Nick Hancock talking about Peter Beardsley on They Think
It's All Over
1966 was a great year for English Football. Eric was born.
Nike
advertising slogan
1995 was a great year for English Football. Eric was banned.
T-Shirt
slogan on sale at Liverpool, Leeds United etc
I usually go out after a game wearing a normal suit - Versace, Armani, the
same as what most of the lads wear.
David James
All players in the Premiereship have their names on their backs. This is
supposedly for ease of identification but if anything it has created more
confusion. Rumour has it that when Julian Dicks moved to Liverpool he picked up
the No.23 shirt because it said Fowler on it.
Kevin Baldwin (author:
This Supporting Life: How To Be A Real Fan)
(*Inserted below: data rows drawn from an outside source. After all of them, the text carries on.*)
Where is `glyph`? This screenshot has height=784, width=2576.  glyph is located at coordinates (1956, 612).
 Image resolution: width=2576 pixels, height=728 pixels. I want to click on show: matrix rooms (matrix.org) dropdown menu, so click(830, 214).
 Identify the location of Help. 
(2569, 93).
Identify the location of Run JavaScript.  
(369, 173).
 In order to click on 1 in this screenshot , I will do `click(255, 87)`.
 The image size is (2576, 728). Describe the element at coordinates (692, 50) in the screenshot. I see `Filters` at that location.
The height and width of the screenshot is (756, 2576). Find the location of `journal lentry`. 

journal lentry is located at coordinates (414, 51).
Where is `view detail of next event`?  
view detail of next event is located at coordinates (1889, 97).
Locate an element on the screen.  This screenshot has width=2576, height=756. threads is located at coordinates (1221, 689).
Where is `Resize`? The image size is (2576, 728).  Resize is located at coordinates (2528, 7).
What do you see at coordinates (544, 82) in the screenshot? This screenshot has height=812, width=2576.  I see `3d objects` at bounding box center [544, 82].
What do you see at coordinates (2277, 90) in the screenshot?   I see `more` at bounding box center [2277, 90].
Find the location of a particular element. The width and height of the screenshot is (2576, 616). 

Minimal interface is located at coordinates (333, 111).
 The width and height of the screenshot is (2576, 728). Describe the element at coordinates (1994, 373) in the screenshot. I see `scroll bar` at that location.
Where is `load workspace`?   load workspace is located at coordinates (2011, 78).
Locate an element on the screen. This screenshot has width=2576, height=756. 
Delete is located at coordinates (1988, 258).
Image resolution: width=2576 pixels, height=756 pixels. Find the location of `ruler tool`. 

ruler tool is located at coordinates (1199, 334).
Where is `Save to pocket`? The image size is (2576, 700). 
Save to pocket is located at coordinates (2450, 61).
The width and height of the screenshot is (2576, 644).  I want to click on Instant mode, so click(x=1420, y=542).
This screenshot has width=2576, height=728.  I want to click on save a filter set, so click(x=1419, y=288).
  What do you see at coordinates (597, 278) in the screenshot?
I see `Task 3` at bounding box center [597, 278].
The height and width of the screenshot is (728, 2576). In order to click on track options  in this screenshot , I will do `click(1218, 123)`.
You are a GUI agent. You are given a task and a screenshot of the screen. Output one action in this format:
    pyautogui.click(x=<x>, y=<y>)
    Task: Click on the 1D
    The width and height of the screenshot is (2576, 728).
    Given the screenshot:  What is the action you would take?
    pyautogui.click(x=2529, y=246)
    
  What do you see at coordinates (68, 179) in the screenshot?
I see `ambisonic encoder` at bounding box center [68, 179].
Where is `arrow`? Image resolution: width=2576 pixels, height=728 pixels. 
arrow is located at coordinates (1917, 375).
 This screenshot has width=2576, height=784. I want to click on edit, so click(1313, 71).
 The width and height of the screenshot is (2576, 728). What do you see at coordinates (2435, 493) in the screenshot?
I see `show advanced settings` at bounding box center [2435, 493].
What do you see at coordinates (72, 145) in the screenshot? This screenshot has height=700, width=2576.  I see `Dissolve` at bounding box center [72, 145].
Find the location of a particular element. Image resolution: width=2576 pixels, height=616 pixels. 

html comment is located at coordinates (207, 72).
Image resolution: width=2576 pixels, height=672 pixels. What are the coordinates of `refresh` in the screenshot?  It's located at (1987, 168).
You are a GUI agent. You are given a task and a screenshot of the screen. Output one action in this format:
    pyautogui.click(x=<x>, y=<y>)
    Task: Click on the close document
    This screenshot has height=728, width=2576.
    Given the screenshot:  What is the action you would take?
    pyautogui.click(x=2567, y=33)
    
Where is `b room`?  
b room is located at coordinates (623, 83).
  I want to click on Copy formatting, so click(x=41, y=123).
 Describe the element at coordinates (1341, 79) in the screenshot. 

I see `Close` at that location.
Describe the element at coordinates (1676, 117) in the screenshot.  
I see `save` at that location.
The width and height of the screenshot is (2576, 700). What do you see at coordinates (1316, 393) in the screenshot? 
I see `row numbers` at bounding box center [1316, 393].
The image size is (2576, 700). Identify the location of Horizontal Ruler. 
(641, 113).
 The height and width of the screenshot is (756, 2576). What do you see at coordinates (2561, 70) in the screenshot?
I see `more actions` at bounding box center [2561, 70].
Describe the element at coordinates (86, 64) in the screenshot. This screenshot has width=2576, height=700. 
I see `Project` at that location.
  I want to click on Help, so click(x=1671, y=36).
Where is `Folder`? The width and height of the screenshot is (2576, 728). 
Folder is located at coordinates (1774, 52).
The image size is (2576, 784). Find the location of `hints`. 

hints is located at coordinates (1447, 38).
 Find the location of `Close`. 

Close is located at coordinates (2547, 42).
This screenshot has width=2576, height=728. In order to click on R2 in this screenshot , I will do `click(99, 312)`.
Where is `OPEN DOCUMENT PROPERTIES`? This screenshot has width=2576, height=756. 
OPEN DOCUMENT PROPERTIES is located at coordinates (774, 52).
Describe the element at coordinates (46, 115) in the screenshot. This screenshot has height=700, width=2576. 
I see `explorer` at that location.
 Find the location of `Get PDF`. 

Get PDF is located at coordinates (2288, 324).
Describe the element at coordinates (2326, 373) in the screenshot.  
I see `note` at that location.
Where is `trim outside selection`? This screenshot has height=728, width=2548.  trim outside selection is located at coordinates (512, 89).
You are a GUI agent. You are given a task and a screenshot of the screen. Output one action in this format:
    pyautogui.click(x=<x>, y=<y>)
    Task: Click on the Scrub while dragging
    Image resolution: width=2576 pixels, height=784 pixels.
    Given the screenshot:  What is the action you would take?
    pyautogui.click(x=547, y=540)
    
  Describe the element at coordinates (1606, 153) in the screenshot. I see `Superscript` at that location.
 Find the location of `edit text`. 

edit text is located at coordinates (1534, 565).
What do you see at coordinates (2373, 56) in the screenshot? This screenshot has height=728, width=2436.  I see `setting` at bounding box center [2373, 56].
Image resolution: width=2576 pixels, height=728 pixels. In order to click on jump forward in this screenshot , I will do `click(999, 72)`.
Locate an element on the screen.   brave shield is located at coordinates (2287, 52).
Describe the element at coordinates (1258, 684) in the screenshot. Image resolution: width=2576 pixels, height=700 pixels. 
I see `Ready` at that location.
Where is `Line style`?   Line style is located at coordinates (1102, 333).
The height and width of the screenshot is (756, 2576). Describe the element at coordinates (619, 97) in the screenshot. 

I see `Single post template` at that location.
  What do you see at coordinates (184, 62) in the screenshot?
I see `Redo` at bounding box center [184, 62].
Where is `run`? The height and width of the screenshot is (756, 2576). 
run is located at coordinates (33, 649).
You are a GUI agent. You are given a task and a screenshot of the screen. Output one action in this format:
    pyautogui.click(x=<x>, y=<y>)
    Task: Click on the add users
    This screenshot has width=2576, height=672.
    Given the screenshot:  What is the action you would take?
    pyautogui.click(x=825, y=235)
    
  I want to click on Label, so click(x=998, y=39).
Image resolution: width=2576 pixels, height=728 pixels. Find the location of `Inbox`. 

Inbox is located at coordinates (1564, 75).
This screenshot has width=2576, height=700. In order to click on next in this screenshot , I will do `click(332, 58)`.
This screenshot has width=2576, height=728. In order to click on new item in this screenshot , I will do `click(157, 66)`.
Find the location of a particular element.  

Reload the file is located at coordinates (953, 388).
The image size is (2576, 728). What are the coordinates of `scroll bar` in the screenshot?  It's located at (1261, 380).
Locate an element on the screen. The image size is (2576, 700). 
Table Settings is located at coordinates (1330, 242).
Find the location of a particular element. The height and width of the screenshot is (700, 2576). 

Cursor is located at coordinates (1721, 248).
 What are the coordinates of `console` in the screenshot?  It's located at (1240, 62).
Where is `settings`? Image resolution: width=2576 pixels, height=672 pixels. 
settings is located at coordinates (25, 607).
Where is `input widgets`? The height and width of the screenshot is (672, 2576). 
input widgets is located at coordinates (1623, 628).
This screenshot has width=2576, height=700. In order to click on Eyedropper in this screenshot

I'd rather have Bruce Grobbelaar trying to throw a game than have Dave
Beasant trying to win one.
Southampton Fan
It was like Rourke's Drift there for Asprilla - everywhere he looked, there
was the enemy.
Alan Parry
I was watching Germany and as I got up to make a cup of tea I bumped into
the telly and Klinsmann fell over.
Frank Skinner
Well, if anyone was going to score against Milan then it had to be a goal.
Ray
Wilkins
Marcus Gayle would never have got away with being a born-again Christian had
he been around when we started all this.
Vinnie Jones, Marcus'
team-mate lamenting the passing of the Crazy Gang
Sometimes you have to show the world what is between your legs.
Graeme
Souness
They said I had groin problems because my thighs were so big.
Alan
Shearer
If I didn't perform, I was the first to get spanked. That's what happens
when you have a big reputation.
Ruud Gullitt
David James, Superstar, drops more bollocks than Grobellaar.
Manchester
Utd fans at the recent Liverpool - Manchester United game, following James'
bad run of form.
Super Callie Fabulistic, Airdrie Are Atrocious!
A Scottish newspaper
after Calledonian Thistle beat Airdrie
Many supporters say that they wouldn't stand for all-seater stadia.
Guy
Michelmore
The game finely balanced, with Celtic on top...
John Greig
For $%*&'s sake, will you shut up Jimmy!!!
Alan Hansen to
Jimmy Hill on Match of the Day
The defence was superb - I couldn't fault them.
Alan Hansen
Yes.
Jimmy Hill
We love you Carlisle, we do!
Burnley fans
Hey, why don't you guys move over into that empty stand, it looks like there
are too many of you in this terrace.
Stockport County Steward (see
AWS match report)
Oops, yes you're right - that was a penalty.
Average referee
We're making chances, Derek, and as long as you make chances, you've got a
chance.
John Greig
The most dramatic Rugby - you couldn't have written it in Roy of The
Rovers.
Nigel Starmer-Smith
I wouldn't be at all surprised if there was a shock result today
John
Greig
Being seven points behind gives you a definite psychological advantage.